At the bottom of the Finnish system were (and still are) the very simple administrative devices of the work and residence permits. If a foreigner behaved and contributed to Finnish society, that person was gradually granted longer work and residence permits, kept on learning Finnish and Swedish, began to get taxed on the same basis as the locals, and after a year was brought into the national health care system and ultimately even allowed to vote in local elections. Also, the state retained the right to deny a work permit to people in fields where Finns faced high employment. Most Americans living in Finland today hold university degrees and I have little doubt that foreigners who have chosen to reside in Finland permanently represent a net gain to the society overall. But there is also a further fact that should not be overlooked — almost every Finn currently holds a valid passport, Schengen or no Schengen.

From this perspective, the US does not really have an immigration problem, at least not in the Lou Dobbs sense. Rather, the federal government — for whatever reason — has been administratively negligent. I went through the embarassingly complicated greencarding process with my wife. Because we had done everything in Finland at the US embassy, our paperwork was apparently impeccable. When we came from Samoa to LAX and she went to hand over the paperwork, including a giant lung x-ray, the official cleared her in about 7 minutes, shook her hand, and commented that he’d almost never encountered such a well prepared immigrant. Of course, we’d spent about three months and $3,000 to get to that point. Finland, in contrast, has nothing like the greencard. The closest thing is probably the permanent resident stamp in the passport, but even that has to be renewed each time you get a new passport. And no matter how long you are in the system, you get thrown out if you move abroad. A greencarder has to visit the US every 12 months if they have again moved away from the US.

Thus, by requiring passports for all, citizen and non-citizen alike, a lot of problems can be disposed of rather quickly. When a citizen presents a valid US passport, it can be assumed that the federal government stands behind the document. This cannot be said of a driver’s license, birth certificate or SS card. When a non-citizen presents a passport, it will contain a valid residence permit and work permit with dates that are unambiguous to employers, and it will provide leverage for the employee to make sure that the employer pays the employee’s social contributions and conforms to the law. And it will reduce the gray economy that has been so well served by the Senate’s latest failure.

Regarding Mexico, there needs to be a fundamental acknowledgement, long ago noted by Paul and Anne Ehrlich in the unfortunately titled The Population Explosion that immigration pressures from Mexico need to be damped not mainly because of the shoddy treatment immigrants recieve, but the simple fact that “the world cannot afford any more Americans.” It’s a wierd book, often hodge-podge, but occasionally brilliant.

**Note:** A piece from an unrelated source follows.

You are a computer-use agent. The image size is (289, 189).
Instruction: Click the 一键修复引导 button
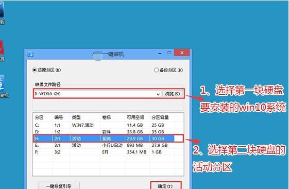(x=59, y=186)
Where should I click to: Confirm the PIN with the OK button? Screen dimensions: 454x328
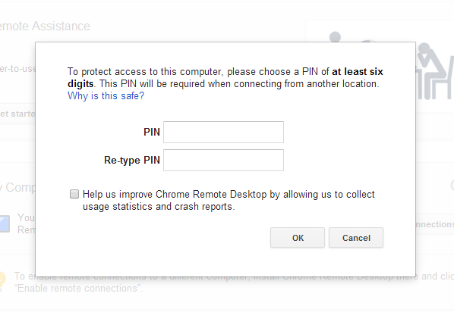[x=298, y=238]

The best idea is the I = PAT equation. Impact = Population x Affluence x Technology. Lou Dobbs, who is after all a trained economist, would do well to incorporate it into his discussion. Mexico has made progress in lowering its population rate, a fact that is seldom mentioned. Mexico’s rising affluence, however, must be accompanied by energy efficient, environmentally friendly technology. Otherwise, there will be a real mess. Also overlooked is the fact that the US is the third most populous country on Earth, after China and India. Make of that what you will.

Pretty good for a couple that spent all their summers in Telluride.

US immigration issues can and should be handled administratively. Illegal immigrants are rarely involved in crimes of moral turpitude, but rather statute violations that have no intent requirement. An administrative approach also makes it possible to apportion costs between the immigrant, employer and government. Under the current regime, immigrants and employers avoid costs, and the government only spends what it can. An administrative approach would also avoid the need to build big fences. Simple, probably not as cheap as Congress would like (but then this is the same Congress that is now spending $11 billion a month on activities in Iraq and Afghanistan), and effective.